The computing system or the analysis system 304 can be configured to connect with the sensors 302 or activate the sensors 302. The computing system or analysis system 304 can transmit data, data packets, messages, commands, or other information to the sensors 302 to connect with the sensors 302. The sensors 302 can receive messages from the computing system or the analysis system 304 that instantiate or initiate a communication channel or tunnel with the sensors 302. The sensors 302 can be configured to connect with the computing system or the analysis system 304 responsive to receiving a message, data packet, or other piece of information from the computing system or the analysis system 304. The computing system or the analysis system 304 can activate the sensors 302. The sensors 302 can receive a command, message, or data packet that causes the sensors 302 to activate. The sensors 302 can activate responsive to receiving the data. The sensors 302 can activate by powering on, collecting sensor measurements, or transmitting the measurements to the computing system or the analysis system 304. The computing system or the analysis system 304 can disconnect from and/or deactivate the sensors 302. The computing system or the analysis system 304 can transmit a message, data packet, or command to the sensors 302 that cause the sensors 302 to disconnect from communicating with the computing system or the analysis system 304 or deactivate. The sensors 302 can be configured to disconnect from communicating with the computing system or the analysis system 304 and/or deactivate by stopping collecting measurements, powering off, etc.

Furthermore, information describing physical characteristics of the building 301 and various spaces of the building 301 can be provided to the analysis system 304 via a mobile application of a user device 312, a web browser of the user device 312, and/or any another application of the user device 312. The information can be manually collected site data, photos of the building 301, equipment information of the building 301, schematic diagrams or floor plans of the building 301, user information, desired metrics from the sensors 302, desired performance indications, floor plans of the spaces assessed via the sensors 302, AHU zone maps indicating each AHU and the spaces the AHUs serve, an AHU list/schedule indicating lists of AHUs with sizes and service information, etc. The user device 312 can be a smartphone, a tablet, a laptop computer, a desktop computer, etc. The user device 312 can communicate with the analysis system 304 via the network 314.
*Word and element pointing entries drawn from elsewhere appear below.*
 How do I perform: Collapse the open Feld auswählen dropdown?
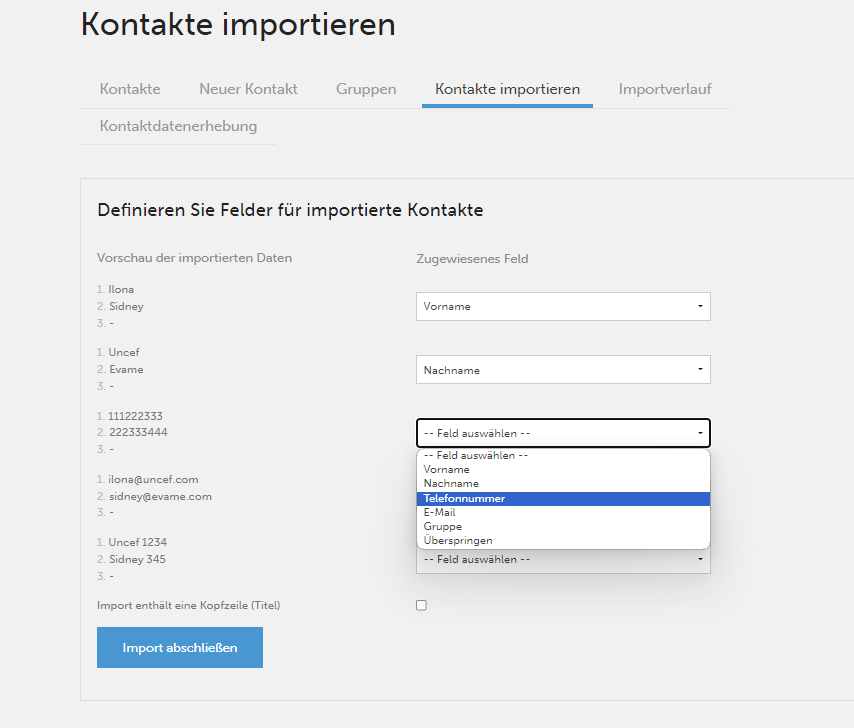[563, 433]
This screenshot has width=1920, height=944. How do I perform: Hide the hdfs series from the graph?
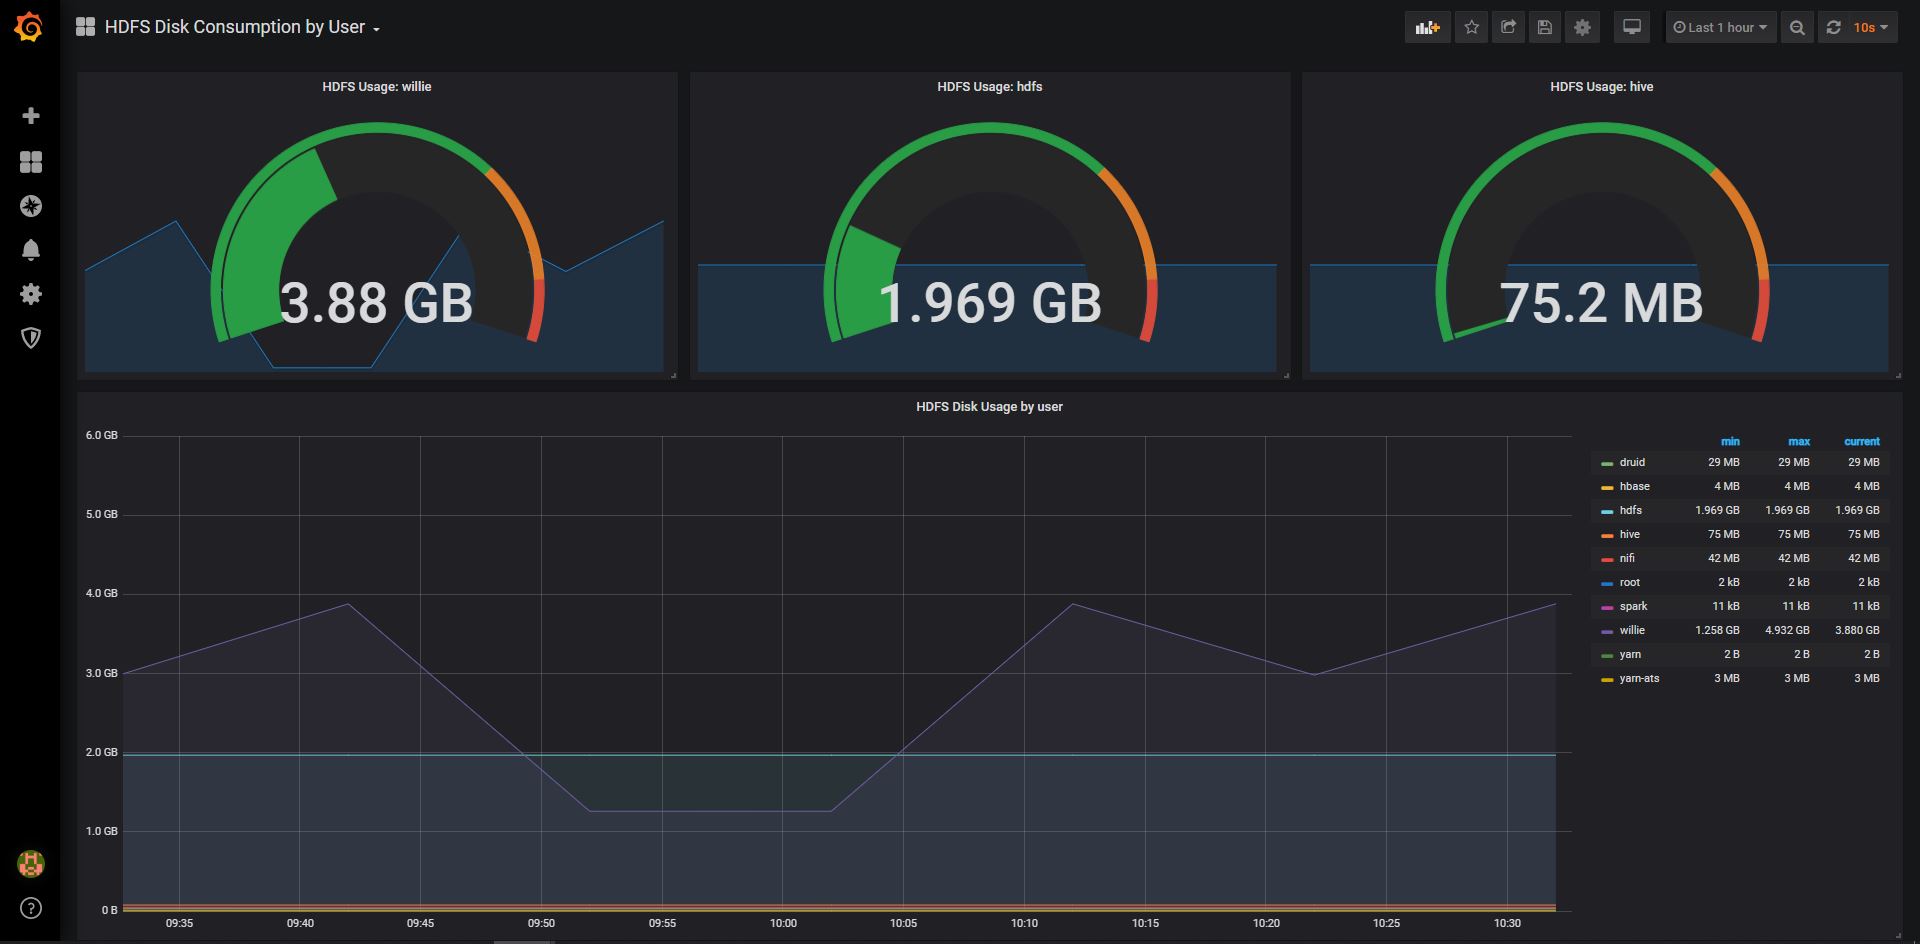pyautogui.click(x=1628, y=510)
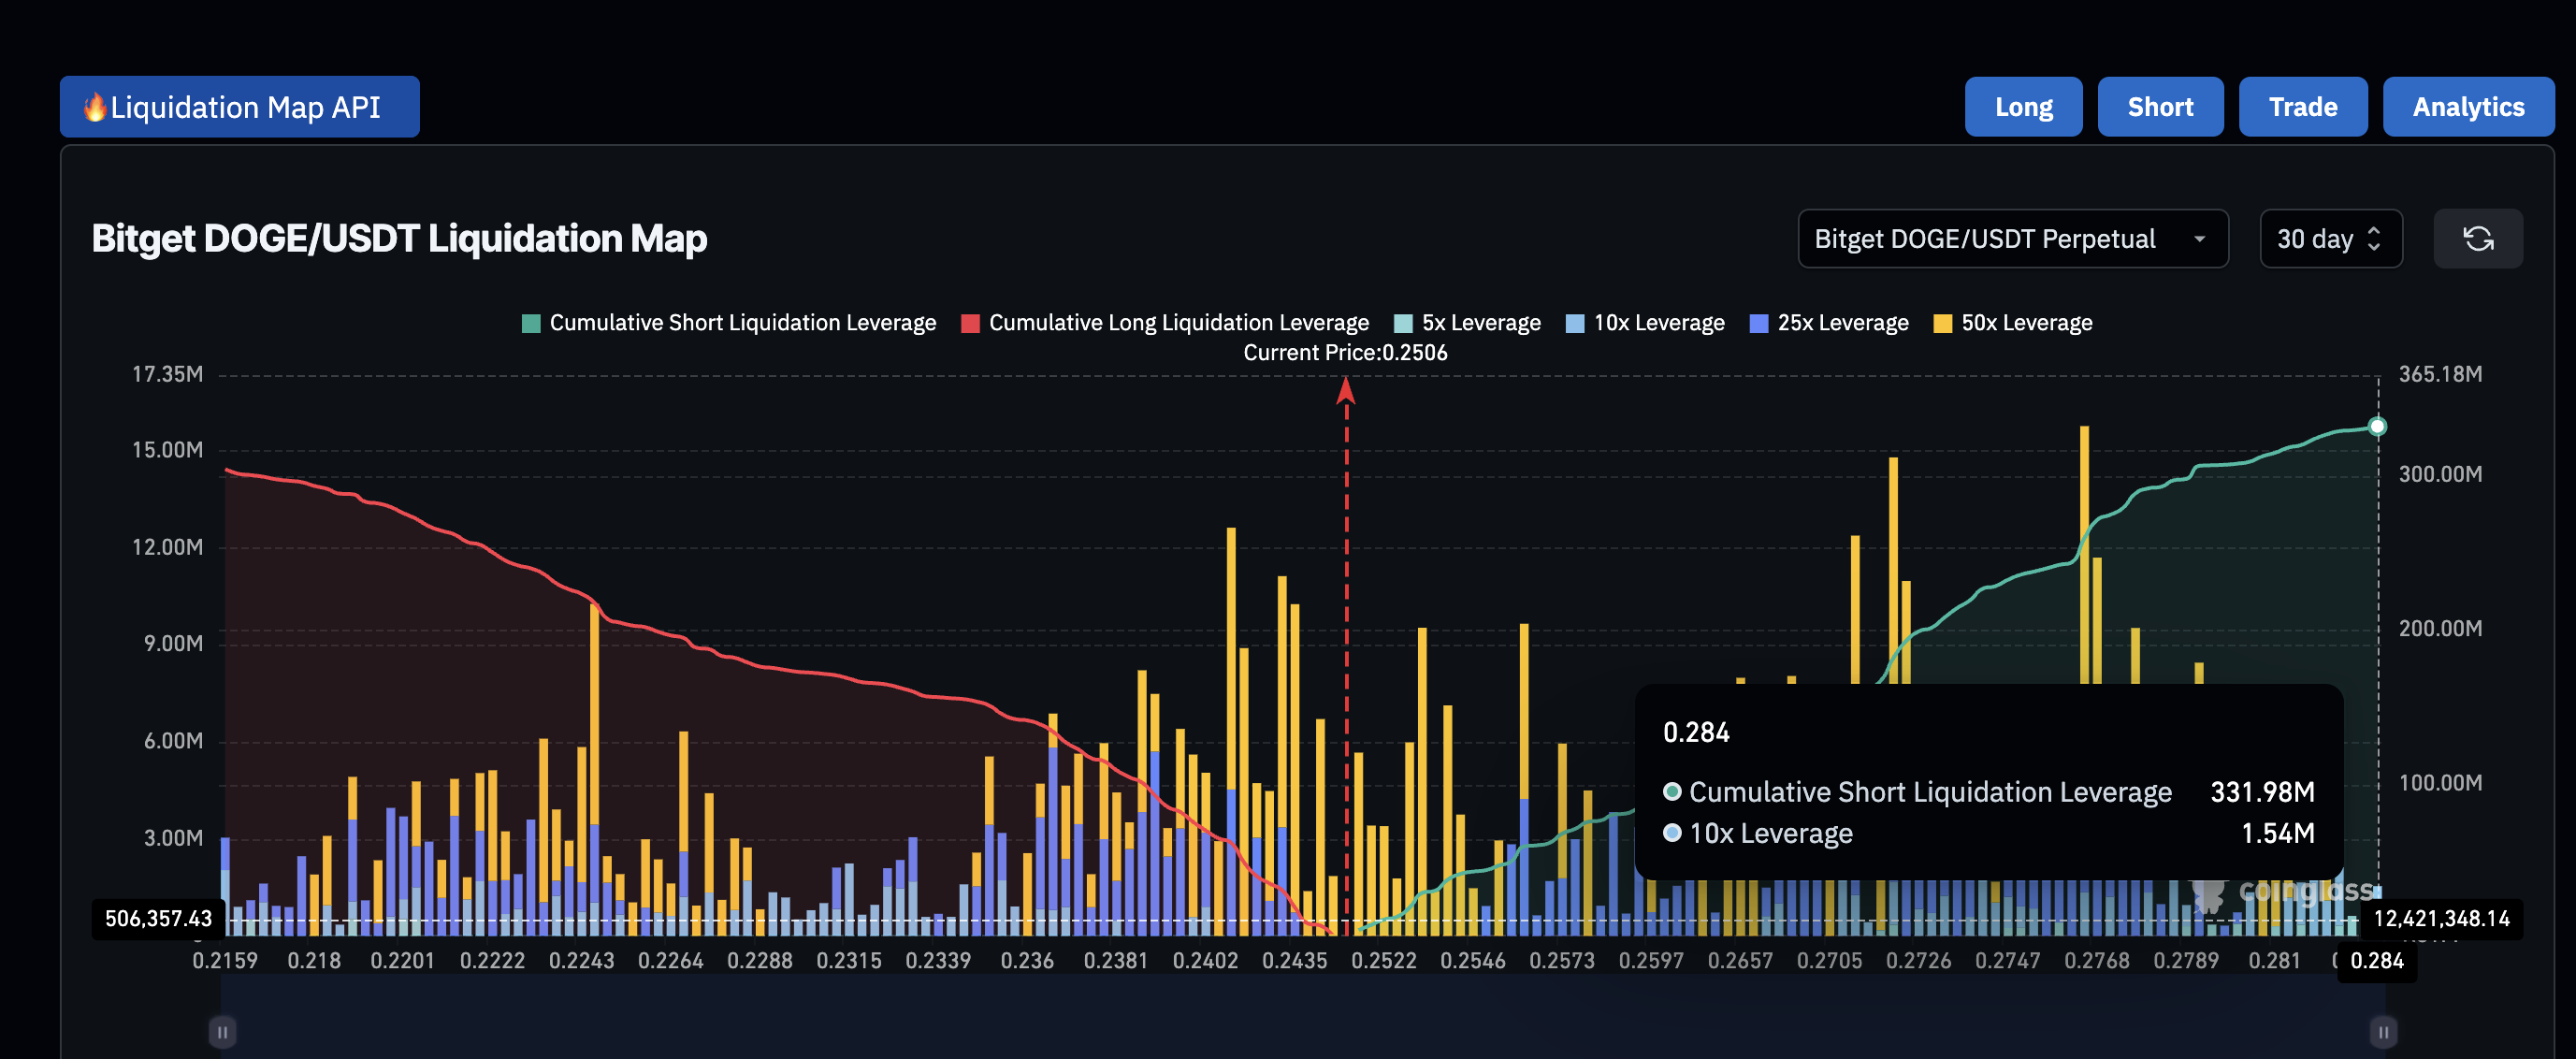
Task: Open the Bitget DOGE/USDT Perpetual dropdown
Action: pyautogui.click(x=2012, y=239)
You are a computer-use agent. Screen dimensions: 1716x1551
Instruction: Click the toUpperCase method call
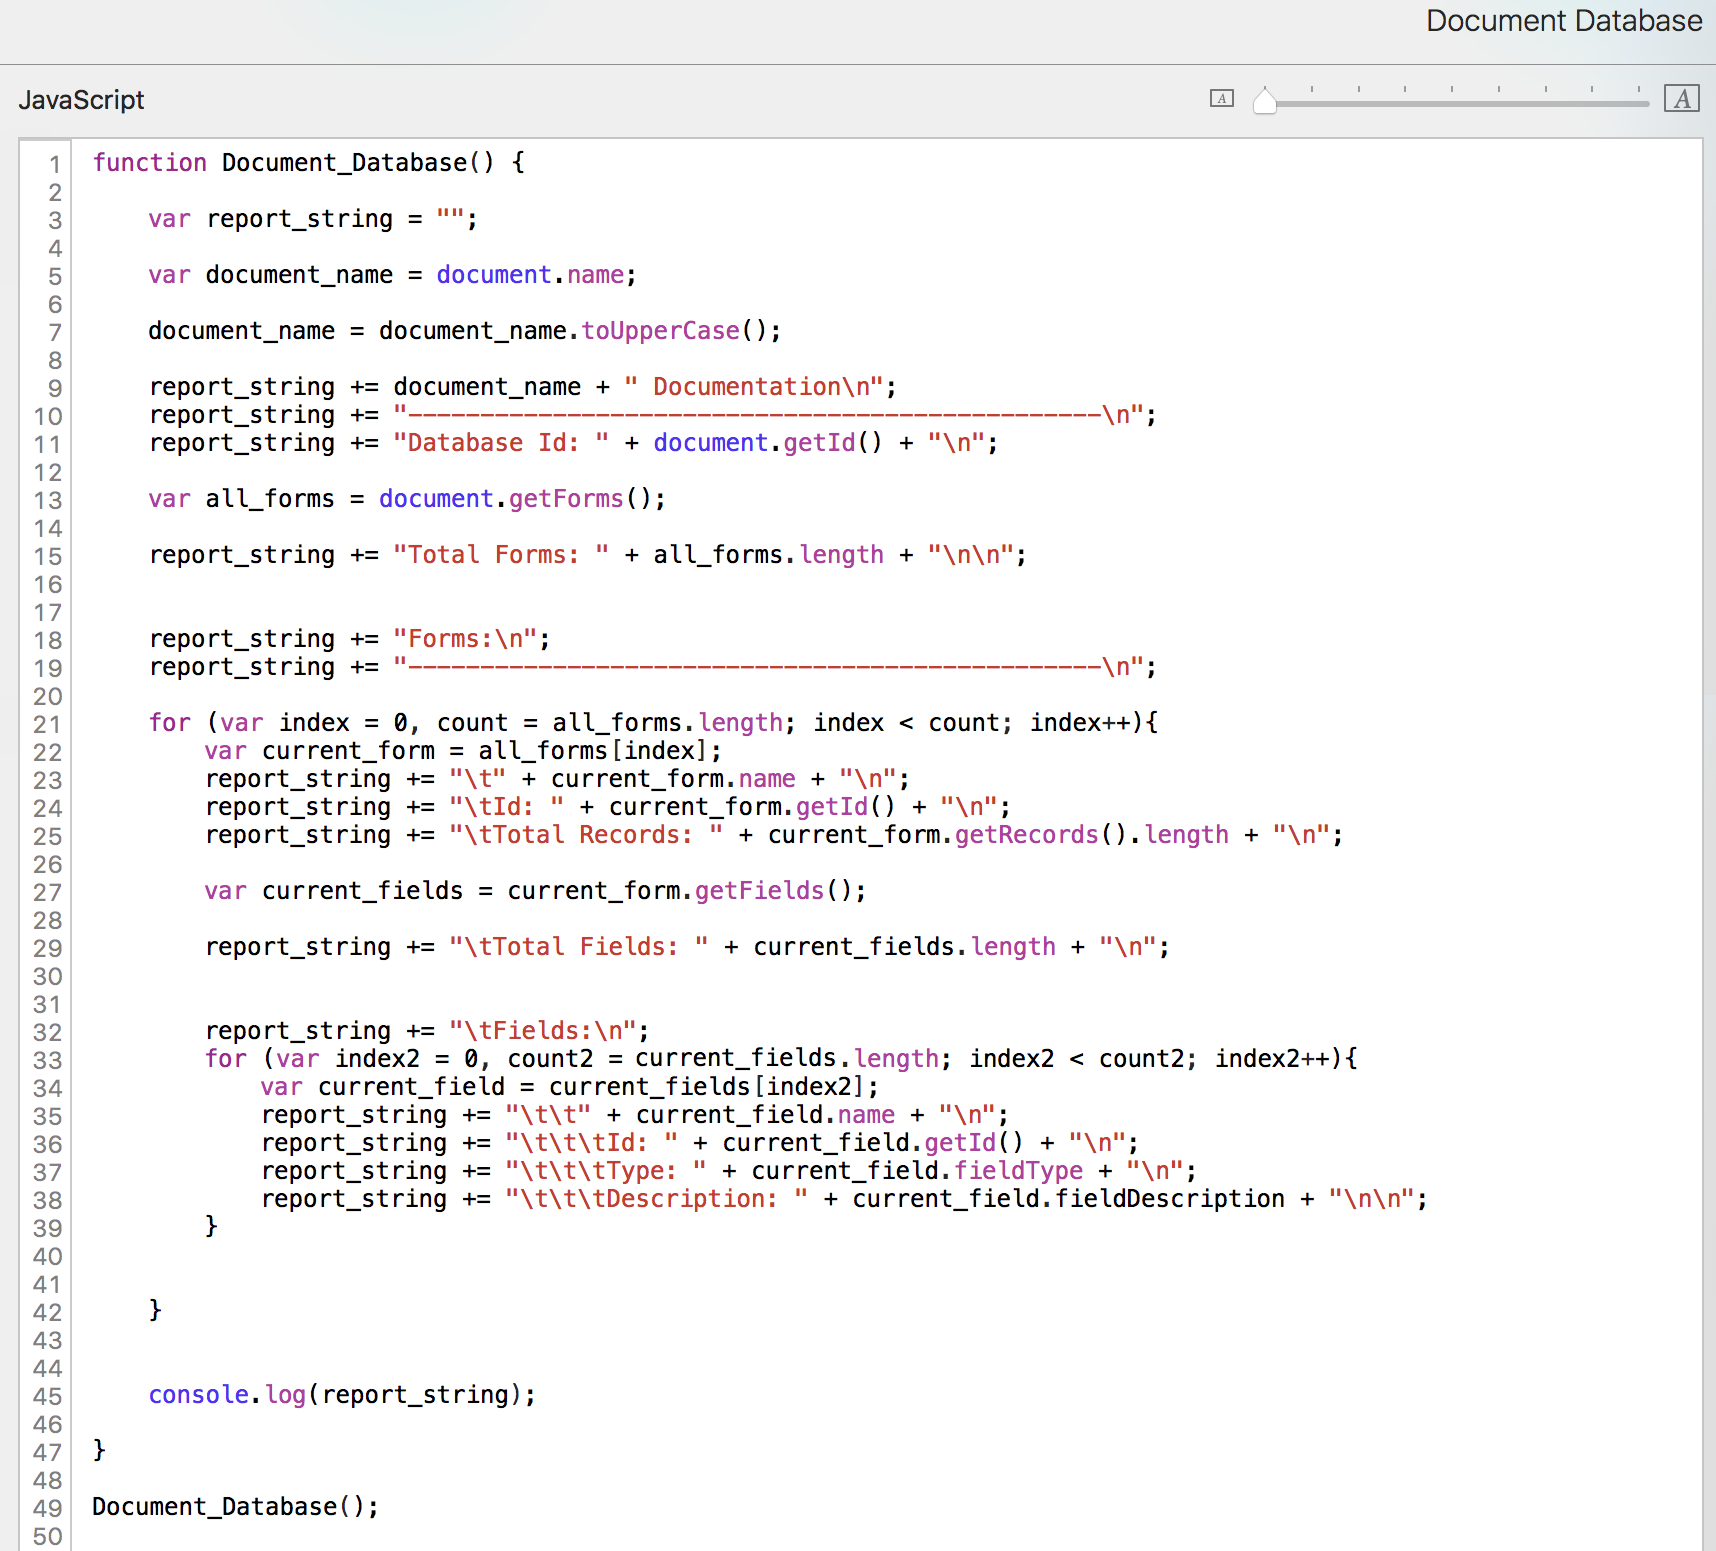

The analysis system 304 can be a cloud based system, a remote system, a local on-premises system with the building 301, a distributed processing system, or any other kind of computing system. The analysis system 304 can include one or multiple processors 306 and/or one or multiple memory devices 308. Processors 306 can be implemented as a general purpose processor, an application specific integrated circuit (ASIC), one or more field programmable gate arrays (FPGAs), a group of processing components, processing circuits, or other suitable electronic processing components.

Memory devices 308 (e.g., memory, memory unit, storage device, etc.) can include one or more devices (e.g., RAM, ROM, Flash memory, hard disk storage, etc.) for storing data and/or computer code for completing or facilitating the various processes, layers and modules described in the present application. Memory devices 308 can be or include volatile memory or non-volatile memory. Memory devices 308 can include database components, object code components, script components, or any other type of information structure for supporting the various activities and information structures described in the present application. In some embodiments, the memory devices 308 are communicably connected to the processors 306 via and the memory devices 308 include computer code for executing (e.g., by the processors 306) one or more processes described herein.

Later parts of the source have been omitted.